Дело Дрейфуса не смутило моих чувств юного француза. Я удивился, когда отец провел параллель между делом Дрейфуса и войной: Дело в еще большей степени, чем война, послужило оселком, позволило судить о людях и их характере. Безусловно, я знал, что я еврей, и нередко слышал из уст еврейских буржуа такую фразу: «Вот эти-то люди и порождают антисемитизм». Что за люди? Те, кого называют вульгарными, кто громко говорит в обществе, смеется во все горло, обращает на себя внимание. Одна из тетушек обнаруживала «виновников» антисемитизма главным образом среди друзей моих родителей или в одной родственной нам семье. Такие разговоры вызывали у меня неловкость и глухое раздражение. Они стали для меня невыносимыми, когда я достиг сознательного возраста. Реакция многих французских евреев на прибытие немецких евреев после 1933 года возмутила, но не удивила меня. В конце концов, те действительно были «бошами», жили вместе со своим народом — народом, который считали своим, — и так же повторяли Gott strafe England[17]. Французские евреи не испытывали, как правило, никакого чувства солидарности с немецкими евреями. Они не знали — не хотели знать, — что придет и их час; ассимилировавшись, они отказались от свободы выбора самих себя.

Возможно, я склонен представлять себя слишком наивным в эпоху, предшествующую моему соприкосновению с догитлеровской Германией: я будто бы едва сознавал, что принадлежу к еврейству, и в полной безмятежности пребывал французским гражданином. А между тем… Учитель истории, человек правых убеждений, близкий к «Аксьон франсез» («Action française») 19, рассказывал нам, то ли в первом (старшем) классе, то ли в классе философии, о Третьей республике. Он сообщил, что даже и теперь, по прошествии времени, неизвестно, был ли Дрейфус виновен, а впрочем, это не так уж и важно; дело Дрейфуса развязало политические страсти и дало повод к выступлениям врагов армии и религии.
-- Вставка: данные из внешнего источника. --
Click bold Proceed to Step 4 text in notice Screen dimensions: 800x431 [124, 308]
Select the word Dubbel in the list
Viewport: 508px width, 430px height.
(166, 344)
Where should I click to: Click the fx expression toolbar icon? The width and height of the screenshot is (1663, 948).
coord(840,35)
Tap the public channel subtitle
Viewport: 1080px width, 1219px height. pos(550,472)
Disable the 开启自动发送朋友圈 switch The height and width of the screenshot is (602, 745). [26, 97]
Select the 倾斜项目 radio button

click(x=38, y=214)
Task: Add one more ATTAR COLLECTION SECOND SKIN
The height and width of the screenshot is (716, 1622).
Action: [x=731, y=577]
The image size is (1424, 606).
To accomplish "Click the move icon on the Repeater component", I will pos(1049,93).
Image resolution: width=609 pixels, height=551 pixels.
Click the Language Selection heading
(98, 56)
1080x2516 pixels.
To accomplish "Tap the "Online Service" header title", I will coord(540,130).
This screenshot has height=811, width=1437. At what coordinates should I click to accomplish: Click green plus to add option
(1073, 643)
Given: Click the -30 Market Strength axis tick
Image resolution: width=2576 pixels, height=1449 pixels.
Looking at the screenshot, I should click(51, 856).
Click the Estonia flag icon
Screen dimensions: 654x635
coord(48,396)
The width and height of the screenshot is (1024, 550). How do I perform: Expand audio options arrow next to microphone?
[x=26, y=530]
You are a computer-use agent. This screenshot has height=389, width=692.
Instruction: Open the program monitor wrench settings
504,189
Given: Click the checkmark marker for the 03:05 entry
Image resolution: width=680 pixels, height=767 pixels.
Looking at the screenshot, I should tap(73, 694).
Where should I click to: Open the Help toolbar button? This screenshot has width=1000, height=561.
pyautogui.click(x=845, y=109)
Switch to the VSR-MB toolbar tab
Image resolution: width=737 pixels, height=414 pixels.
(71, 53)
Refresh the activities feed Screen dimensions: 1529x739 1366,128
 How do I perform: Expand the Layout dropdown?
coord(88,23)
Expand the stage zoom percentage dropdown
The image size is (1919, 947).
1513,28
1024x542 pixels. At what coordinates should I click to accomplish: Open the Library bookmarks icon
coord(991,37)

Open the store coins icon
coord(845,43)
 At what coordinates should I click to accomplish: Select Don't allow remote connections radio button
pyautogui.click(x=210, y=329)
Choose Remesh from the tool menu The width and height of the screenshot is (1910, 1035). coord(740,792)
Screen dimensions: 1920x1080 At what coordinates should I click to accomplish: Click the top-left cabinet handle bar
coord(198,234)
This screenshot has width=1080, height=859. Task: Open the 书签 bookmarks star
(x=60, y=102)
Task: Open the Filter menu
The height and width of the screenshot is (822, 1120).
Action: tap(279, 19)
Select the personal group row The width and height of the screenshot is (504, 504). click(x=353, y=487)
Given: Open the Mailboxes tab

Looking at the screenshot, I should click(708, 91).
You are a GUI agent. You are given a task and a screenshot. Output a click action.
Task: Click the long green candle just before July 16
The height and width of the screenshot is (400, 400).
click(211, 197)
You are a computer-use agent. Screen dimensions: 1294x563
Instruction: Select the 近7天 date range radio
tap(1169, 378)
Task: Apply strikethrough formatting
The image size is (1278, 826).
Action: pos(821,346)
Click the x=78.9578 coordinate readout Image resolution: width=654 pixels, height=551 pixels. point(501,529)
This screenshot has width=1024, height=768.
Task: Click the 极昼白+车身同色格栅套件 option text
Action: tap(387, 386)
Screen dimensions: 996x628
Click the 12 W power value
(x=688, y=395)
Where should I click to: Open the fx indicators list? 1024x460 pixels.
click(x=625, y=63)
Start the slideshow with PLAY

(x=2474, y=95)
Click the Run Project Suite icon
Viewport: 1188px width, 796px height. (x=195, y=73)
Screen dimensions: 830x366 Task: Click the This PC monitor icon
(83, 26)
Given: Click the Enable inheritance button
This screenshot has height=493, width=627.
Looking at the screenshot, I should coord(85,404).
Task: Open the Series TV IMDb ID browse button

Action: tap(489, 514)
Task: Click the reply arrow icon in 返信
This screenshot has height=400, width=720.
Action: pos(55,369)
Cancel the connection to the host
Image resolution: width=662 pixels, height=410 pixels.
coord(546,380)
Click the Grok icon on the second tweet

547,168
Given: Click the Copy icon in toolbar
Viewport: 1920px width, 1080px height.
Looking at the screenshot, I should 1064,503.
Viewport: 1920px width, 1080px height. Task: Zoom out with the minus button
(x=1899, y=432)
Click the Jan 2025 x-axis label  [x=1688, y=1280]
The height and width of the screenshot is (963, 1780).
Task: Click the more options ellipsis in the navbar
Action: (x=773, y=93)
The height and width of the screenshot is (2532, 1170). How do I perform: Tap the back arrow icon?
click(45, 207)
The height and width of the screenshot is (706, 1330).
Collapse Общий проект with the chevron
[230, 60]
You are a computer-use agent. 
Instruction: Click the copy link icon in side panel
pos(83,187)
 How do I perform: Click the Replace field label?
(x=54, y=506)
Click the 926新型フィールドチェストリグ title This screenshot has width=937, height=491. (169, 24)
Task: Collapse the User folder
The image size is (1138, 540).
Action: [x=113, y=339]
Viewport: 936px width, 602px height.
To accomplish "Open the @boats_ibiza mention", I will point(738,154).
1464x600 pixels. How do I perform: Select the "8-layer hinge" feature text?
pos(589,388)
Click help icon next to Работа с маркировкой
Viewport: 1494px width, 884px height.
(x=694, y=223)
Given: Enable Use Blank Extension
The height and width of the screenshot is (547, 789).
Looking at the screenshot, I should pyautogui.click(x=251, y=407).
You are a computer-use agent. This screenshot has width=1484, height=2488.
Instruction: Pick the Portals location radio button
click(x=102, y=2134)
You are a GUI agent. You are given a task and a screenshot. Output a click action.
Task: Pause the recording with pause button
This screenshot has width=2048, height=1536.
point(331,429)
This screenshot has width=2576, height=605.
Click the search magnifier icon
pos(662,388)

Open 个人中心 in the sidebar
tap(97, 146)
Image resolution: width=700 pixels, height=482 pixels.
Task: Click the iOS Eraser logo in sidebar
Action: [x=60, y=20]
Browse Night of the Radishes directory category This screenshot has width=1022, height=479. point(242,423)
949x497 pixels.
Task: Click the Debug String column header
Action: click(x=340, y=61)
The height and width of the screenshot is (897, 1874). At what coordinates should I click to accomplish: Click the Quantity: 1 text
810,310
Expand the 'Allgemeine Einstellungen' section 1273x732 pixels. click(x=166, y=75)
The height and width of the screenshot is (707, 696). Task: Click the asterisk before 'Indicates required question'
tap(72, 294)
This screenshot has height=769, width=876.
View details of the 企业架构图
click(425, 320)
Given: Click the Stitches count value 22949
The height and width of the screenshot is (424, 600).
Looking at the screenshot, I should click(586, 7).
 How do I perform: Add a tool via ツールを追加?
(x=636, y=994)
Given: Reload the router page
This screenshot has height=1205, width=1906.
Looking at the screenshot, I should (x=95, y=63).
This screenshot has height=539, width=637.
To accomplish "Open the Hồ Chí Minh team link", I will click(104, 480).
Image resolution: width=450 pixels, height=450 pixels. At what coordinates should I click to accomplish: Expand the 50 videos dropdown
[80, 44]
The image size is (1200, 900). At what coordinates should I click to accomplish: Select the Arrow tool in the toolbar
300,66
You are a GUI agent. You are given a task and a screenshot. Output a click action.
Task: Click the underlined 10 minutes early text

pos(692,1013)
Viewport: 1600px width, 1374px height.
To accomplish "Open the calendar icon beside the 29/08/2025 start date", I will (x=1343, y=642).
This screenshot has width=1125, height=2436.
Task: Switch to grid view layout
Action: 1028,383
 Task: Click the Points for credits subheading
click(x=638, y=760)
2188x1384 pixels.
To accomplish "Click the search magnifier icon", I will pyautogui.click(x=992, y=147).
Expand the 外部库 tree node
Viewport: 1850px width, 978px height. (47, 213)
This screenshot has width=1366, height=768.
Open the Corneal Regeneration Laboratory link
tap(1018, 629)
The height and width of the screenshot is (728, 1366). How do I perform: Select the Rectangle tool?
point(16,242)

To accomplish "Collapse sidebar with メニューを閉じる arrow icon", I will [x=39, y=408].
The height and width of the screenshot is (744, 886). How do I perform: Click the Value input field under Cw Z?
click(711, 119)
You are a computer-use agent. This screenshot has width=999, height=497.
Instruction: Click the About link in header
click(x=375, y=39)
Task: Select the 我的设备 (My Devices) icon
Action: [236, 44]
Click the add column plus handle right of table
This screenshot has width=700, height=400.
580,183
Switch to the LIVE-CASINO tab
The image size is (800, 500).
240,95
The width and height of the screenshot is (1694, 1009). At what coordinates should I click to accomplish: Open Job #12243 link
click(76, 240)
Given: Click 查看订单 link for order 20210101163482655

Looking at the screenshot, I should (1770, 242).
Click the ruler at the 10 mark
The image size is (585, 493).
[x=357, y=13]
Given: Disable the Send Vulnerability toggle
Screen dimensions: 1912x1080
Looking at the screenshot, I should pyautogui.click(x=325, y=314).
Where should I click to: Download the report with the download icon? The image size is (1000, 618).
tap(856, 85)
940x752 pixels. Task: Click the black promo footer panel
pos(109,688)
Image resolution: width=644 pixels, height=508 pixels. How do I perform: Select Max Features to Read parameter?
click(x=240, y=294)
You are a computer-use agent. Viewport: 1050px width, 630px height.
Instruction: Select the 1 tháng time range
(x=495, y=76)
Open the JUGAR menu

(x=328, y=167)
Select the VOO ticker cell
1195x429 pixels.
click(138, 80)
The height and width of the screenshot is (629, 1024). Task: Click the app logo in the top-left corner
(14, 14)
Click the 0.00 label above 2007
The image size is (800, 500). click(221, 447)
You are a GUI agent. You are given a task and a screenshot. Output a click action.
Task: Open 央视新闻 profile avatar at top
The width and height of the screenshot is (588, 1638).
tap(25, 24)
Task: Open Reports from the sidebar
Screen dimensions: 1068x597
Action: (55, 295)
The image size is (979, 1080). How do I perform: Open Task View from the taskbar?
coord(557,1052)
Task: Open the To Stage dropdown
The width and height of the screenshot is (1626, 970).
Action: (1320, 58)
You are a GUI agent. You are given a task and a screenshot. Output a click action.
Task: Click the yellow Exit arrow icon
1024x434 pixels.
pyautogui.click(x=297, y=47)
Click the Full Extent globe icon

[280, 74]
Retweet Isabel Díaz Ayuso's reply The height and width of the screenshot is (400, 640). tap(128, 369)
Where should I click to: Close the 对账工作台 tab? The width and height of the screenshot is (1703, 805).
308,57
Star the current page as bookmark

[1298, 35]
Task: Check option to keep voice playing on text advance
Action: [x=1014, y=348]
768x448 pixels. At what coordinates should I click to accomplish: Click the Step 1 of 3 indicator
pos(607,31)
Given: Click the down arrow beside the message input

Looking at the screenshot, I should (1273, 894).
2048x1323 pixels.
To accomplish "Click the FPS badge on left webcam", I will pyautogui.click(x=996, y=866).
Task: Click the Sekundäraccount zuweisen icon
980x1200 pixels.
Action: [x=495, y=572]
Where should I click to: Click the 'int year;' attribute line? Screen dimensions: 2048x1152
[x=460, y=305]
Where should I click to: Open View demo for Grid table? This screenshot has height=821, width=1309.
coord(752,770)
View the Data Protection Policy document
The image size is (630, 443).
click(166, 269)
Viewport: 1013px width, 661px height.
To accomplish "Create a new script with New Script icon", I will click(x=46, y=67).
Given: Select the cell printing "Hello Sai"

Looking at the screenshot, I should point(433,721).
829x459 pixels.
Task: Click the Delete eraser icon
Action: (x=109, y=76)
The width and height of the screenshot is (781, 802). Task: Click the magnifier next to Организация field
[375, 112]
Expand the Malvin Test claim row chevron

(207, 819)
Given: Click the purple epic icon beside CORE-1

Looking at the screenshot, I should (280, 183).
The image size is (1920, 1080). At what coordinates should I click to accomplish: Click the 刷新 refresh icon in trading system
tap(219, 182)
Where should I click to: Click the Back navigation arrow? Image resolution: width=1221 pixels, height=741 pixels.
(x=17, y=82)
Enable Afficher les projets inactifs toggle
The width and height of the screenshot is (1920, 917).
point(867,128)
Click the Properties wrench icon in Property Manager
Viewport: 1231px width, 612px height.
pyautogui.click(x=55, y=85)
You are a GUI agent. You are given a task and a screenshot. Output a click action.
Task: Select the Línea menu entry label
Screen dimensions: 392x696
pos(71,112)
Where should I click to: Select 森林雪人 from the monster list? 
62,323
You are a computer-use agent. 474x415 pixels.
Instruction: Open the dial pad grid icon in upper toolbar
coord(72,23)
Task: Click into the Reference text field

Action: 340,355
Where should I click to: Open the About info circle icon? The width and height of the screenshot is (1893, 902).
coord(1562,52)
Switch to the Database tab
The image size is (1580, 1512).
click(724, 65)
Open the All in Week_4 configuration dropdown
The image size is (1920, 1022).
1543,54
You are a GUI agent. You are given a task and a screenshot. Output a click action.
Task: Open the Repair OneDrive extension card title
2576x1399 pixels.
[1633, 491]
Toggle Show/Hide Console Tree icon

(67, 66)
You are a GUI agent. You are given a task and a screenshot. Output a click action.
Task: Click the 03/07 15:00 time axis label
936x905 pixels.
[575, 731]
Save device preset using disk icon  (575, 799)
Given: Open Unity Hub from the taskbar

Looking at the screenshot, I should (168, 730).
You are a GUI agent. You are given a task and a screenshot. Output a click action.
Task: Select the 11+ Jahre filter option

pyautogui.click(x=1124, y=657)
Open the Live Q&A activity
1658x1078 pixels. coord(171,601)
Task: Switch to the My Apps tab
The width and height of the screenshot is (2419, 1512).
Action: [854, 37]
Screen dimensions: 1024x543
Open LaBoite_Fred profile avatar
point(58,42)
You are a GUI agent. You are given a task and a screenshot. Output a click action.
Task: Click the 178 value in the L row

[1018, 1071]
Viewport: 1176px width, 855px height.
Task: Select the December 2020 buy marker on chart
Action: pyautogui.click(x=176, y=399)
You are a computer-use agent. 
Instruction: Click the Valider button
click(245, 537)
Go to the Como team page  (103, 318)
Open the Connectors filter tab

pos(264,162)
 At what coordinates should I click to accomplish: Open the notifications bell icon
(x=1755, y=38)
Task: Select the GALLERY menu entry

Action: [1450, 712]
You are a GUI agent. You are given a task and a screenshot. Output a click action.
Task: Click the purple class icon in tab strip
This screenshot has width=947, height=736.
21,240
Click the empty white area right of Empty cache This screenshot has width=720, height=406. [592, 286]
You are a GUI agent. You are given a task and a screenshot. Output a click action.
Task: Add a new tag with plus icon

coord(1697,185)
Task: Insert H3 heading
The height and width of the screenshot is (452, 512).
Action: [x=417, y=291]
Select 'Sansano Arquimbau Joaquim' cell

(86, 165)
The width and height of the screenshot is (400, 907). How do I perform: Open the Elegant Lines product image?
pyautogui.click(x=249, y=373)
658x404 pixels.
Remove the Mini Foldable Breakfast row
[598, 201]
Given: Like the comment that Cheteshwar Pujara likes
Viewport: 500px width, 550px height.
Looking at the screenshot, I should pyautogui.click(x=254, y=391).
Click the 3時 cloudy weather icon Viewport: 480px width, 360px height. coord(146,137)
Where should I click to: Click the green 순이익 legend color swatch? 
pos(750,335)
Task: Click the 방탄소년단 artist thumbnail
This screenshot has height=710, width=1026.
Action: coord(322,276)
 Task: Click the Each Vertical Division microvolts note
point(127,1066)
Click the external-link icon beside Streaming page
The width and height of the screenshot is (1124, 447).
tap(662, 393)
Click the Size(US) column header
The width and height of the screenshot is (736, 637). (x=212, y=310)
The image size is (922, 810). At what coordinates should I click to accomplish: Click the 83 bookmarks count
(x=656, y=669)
Вслед за этим пришел «гнусный» режим радикалов и «фишек» 19а. Я, как мог, спорил с учителем 19б — ко всему прочему, раненным на войне, — припомнив все: и телеграмму, и патриотическую фальшивку 20, и процесс в Ренне, и окончательное решение Кассационного суда. Учитель отвечал классическими формулами типа «Это сложнее, чем вы думаете» и даже прямо погрешил против истины: «Кассационный суд не был уполномочен решать вопрос по существу; он вынес свое решение, чтобы положить конец полемике, раздиравшей нацию». Ни тот, ни другой из споривших не упомянул, насколько я помню, или, во всяком случае, не подчеркнул, что Дрейфус был евреем и что я тоже еврей. В 1920 или 1921 году еще что-то сохранялось от священного единения 21.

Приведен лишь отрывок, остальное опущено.